Task details
Rewrite the records below, putting "desktop assistant" in place of every "computer-use agent" and keeping everything else the same.

==============================

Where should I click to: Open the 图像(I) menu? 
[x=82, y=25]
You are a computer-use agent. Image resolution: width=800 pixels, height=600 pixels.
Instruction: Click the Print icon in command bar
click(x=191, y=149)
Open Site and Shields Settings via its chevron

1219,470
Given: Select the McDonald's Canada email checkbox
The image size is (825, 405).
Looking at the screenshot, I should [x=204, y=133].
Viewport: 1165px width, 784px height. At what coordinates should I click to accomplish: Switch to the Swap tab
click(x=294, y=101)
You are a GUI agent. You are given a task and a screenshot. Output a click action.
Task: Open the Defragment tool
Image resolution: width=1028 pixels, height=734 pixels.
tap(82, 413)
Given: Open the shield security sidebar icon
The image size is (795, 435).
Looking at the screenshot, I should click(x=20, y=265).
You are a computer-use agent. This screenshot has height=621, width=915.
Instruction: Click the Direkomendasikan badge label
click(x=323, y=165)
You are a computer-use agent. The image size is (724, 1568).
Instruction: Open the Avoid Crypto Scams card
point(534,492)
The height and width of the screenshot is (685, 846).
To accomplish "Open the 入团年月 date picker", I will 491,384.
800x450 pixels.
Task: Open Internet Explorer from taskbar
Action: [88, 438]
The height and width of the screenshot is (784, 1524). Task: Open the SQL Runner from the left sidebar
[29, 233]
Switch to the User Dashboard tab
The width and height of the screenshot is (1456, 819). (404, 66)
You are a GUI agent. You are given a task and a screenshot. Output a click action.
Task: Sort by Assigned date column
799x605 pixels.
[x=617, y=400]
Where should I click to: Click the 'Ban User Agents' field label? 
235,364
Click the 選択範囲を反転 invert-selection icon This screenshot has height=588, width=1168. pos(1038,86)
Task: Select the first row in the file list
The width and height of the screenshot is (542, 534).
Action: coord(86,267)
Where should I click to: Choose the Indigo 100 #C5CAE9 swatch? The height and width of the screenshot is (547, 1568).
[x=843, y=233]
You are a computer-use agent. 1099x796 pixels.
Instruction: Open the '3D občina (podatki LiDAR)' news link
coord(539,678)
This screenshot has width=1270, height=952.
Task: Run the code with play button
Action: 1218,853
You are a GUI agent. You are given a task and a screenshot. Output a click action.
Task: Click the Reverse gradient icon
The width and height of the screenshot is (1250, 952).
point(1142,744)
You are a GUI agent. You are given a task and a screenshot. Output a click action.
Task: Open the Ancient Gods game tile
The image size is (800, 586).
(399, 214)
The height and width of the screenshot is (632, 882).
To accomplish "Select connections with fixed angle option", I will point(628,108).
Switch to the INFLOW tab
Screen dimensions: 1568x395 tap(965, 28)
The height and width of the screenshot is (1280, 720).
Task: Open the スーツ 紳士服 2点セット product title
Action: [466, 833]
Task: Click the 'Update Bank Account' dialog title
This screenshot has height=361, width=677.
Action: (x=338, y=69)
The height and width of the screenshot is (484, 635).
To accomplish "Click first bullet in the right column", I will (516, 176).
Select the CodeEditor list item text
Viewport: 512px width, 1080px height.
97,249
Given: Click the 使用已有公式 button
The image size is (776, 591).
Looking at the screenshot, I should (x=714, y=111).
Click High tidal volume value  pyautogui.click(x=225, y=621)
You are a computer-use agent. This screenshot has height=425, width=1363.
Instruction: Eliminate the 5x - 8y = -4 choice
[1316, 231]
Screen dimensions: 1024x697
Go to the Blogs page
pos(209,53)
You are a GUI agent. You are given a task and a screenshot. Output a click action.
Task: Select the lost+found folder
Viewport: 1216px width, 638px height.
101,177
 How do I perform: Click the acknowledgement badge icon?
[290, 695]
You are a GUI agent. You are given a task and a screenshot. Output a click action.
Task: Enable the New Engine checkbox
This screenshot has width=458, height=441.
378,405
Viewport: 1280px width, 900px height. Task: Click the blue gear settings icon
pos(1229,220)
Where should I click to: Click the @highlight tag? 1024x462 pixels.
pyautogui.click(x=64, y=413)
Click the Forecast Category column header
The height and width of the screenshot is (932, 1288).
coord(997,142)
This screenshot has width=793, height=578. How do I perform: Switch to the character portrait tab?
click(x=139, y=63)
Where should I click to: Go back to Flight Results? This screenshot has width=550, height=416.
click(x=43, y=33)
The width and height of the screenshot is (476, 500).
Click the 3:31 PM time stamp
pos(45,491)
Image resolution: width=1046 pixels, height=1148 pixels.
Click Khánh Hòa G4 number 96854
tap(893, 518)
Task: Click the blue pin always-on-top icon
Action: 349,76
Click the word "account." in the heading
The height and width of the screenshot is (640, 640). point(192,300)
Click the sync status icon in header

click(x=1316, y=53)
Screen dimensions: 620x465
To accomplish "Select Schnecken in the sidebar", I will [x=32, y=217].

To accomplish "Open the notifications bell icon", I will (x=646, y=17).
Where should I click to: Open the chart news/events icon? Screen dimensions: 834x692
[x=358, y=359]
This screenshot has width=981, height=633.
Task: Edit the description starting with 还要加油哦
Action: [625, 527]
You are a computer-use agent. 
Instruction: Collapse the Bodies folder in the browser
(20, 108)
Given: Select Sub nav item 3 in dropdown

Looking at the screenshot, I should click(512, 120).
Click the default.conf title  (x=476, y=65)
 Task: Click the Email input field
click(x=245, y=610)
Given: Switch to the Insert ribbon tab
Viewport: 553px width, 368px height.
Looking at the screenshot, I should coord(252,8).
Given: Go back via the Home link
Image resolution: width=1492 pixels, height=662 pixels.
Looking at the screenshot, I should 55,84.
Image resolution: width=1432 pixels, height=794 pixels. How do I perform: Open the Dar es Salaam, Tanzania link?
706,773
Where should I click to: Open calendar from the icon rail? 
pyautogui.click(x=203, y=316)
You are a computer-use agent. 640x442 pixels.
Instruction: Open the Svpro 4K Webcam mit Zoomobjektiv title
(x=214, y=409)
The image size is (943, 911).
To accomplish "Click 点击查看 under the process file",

==============================

Exercise result
Where should I click to: Open the 图像(I) menu? 
[x=82, y=25]
You are a desktop assistant. Image resolution: width=800 pixels, height=600 pixels.
Instruction: Click the Print icon in command bar
click(x=191, y=149)
Open Site and Shields Settings via its chevron

1219,470
Given: Select the McDonald's Canada email checkbox
The image size is (825, 405).
Looking at the screenshot, I should [x=204, y=133].
Viewport: 1165px width, 784px height. At what coordinates should I click to accomplish: Switch to the Swap tab
click(x=294, y=101)
You are a GUI agent. You are given a task and a screenshot. Output a click action.
Task: Open the Defragment tool
Image resolution: width=1028 pixels, height=734 pixels.
tap(82, 413)
Given: Open the shield security sidebar icon
The image size is (795, 435).
Looking at the screenshot, I should click(x=20, y=265).
You are a desktop assistant. This screenshot has height=621, width=915.
Instruction: Click the Direkomendasikan badge label
click(x=323, y=165)
You are a desktop assistant. The image size is (724, 1568).
Instruction: Open the Avoid Crypto Scams card
point(534,492)
The height and width of the screenshot is (685, 846).
To accomplish "Open the 入团年月 date picker", I will 491,384.
800x450 pixels.
Task: Open Internet Explorer from taskbar
Action: [88, 438]
The height and width of the screenshot is (784, 1524). Task: Open the SQL Runner from the left sidebar
[29, 233]
Switch to the User Dashboard tab
The width and height of the screenshot is (1456, 819). (404, 66)
You are a GUI agent. You are given a task and a screenshot. Output a click action.
Task: Sort by Assigned date column
799x605 pixels.
[x=617, y=400]
Where should I click to: Click the 'Ban User Agents' field label? 
235,364
Click the 選択範囲を反転 invert-selection icon This screenshot has height=588, width=1168. pos(1038,86)
Task: Select the first row in the file list
The width and height of the screenshot is (542, 534).
Action: coord(86,267)
Where should I click to: Choose the Indigo 100 #C5CAE9 swatch? The height and width of the screenshot is (547, 1568).
[x=843, y=233]
You are a desktop assistant. 1099x796 pixels.
Instruction: Open the '3D občina (podatki LiDAR)' news link
coord(539,678)
This screenshot has width=1270, height=952.
Task: Run the code with play button
Action: 1218,853
You are a GUI agent. You are given a task and a screenshot. Output a click action.
Task: Click the Reverse gradient icon
The width and height of the screenshot is (1250, 952).
point(1142,744)
You are a GUI agent. You are given a task and a screenshot. Output a click action.
Task: Open the Ancient Gods game tile
The image size is (800, 586).
(399, 214)
The height and width of the screenshot is (632, 882).
To accomplish "Select connections with fixed angle option", I will point(628,108).
Switch to the INFLOW tab
Screen dimensions: 1568x395 tap(965, 28)
The height and width of the screenshot is (1280, 720).
Task: Open the スーツ 紳士服 2点セット product title
Action: [466, 833]
Task: Click the 'Update Bank Account' dialog title
This screenshot has height=361, width=677.
Action: (x=338, y=69)
The height and width of the screenshot is (484, 635).
To accomplish "Click first bullet in the right column", I will (516, 176).
Select the CodeEditor list item text
Viewport: 512px width, 1080px height.
97,249
Given: Click the 使用已有公式 button
The image size is (776, 591).
Looking at the screenshot, I should (x=714, y=111).
Click High tidal volume value  pyautogui.click(x=225, y=621)
You are a desktop assistant. This screenshot has height=425, width=1363.
Instruction: Eliminate the 5x - 8y = -4 choice
[1316, 231]
Screen dimensions: 1024x697
Go to the Blogs page
pos(209,53)
You are a GUI agent. You are given a task and a screenshot. Output a click action.
Task: Select the lost+found folder
Viewport: 1216px width, 638px height.
101,177
 How do I perform: Click the acknowledgement badge icon?
[290, 695]
You are a GUI agent. You are given a task and a screenshot. Output a click action.
Task: Enable the New Engine checkbox
This screenshot has width=458, height=441.
378,405
Viewport: 1280px width, 900px height. Task: Click the blue gear settings icon
pos(1229,220)
Where should I click to: Click the @highlight tag? 1024x462 pixels.
pyautogui.click(x=64, y=413)
Click the Forecast Category column header
The height and width of the screenshot is (932, 1288).
coord(997,142)
This screenshot has width=793, height=578. How do I perform: Switch to the character portrait tab?
click(x=139, y=63)
Where should I click to: Go back to Flight Results? This screenshot has width=550, height=416.
click(x=43, y=33)
The width and height of the screenshot is (476, 500).
Click the 3:31 PM time stamp
pos(45,491)
Image resolution: width=1046 pixels, height=1148 pixels.
Click Khánh Hòa G4 number 96854
tap(893, 518)
Task: Click the blue pin always-on-top icon
Action: 349,76
Click the word "account." in the heading
The height and width of the screenshot is (640, 640). point(192,300)
Click the sync status icon in header

click(x=1316, y=53)
Screen dimensions: 620x465
To accomplish "Select Schnecken in the sidebar", I will [x=32, y=217].

To accomplish "Open the notifications bell icon", I will (x=646, y=17).
Where should I click to: Open the chart news/events icon? Screen dimensions: 834x692
[x=358, y=359]
This screenshot has width=981, height=633.
Task: Edit the description starting with 还要加油哦
Action: [625, 527]
You are a desktop assistant. 
Instruction: Collapse the Bodies folder in the browser
(20, 108)
Given: Select Sub nav item 3 in dropdown

Looking at the screenshot, I should click(512, 120).
Click the default.conf title  (x=476, y=65)
 Task: Click the Email input field
click(x=245, y=610)
Given: Switch to the Insert ribbon tab
Viewport: 553px width, 368px height.
Looking at the screenshot, I should coord(252,8).
Given: Go back via the Home link
Image resolution: width=1492 pixels, height=662 pixels.
Looking at the screenshot, I should 55,84.
Image resolution: width=1432 pixels, height=794 pixels. How do I perform: Open the Dar es Salaam, Tanzania link?
706,773
Where should I click to: Open calendar from the icon rail? 
pyautogui.click(x=203, y=316)
You are a desktop assistant. 640x442 pixels.
Instruction: Open the Svpro 4K Webcam mit Zoomobjektiv title
(x=214, y=409)
The image size is (943, 911).
To accomplish "Click 点击查看 under the process file",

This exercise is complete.